The line highest up, which begins between the index- and middle finger and extends to the extreme margin of the palm, is the line of the heart or the cardiac line, which in chiromancy is supposed to indicate the emotional development of the individual. These lines taken together form a semblance of the letter M, and are characteristically and gracefully curved. It is considered as an anomaly, to be met with among degenerates and even in mongoloid idiots, to lack any of these lines (numerical reduction) or to have their arrangement distinctly horizontal, and reminiscent of the hand of the monkey.
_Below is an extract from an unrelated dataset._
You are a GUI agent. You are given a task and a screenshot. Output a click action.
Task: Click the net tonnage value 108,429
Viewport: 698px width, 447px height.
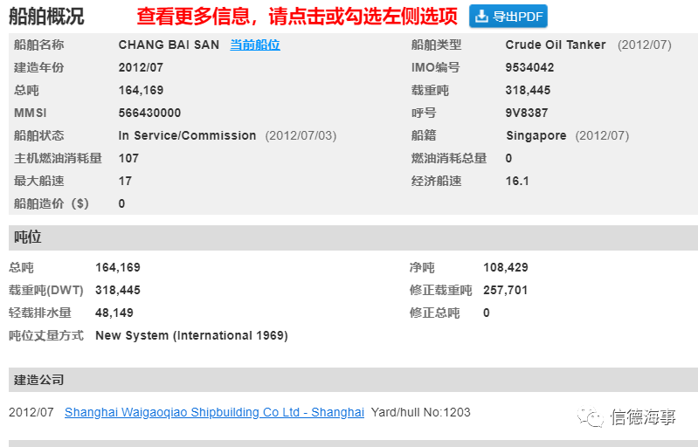point(506,267)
If we trace backward in the zoological scale, we find as a matter of fact that to begin with, there were no lines in the palms, and then there appeared a single crease high up, such as we still find in the Cebus. In the human hand Carrara has recently made a study of these anomalies, distinguishing several types. In the first type there is a single transverse furrow. In the second type there are two furrows which, however, follow a definitely straight and horizontal direction and consequently are parallel. In a third type a single transverse furrow is associated with a very deep longitudinal furrow running from the carpus to the base of the index- and middle finger—a form that Carrara has found only in criminals. Nevertheless, many idiots exhibit a similar longitudinal furrow, due to a peculiar development of the palmar aponeurosis.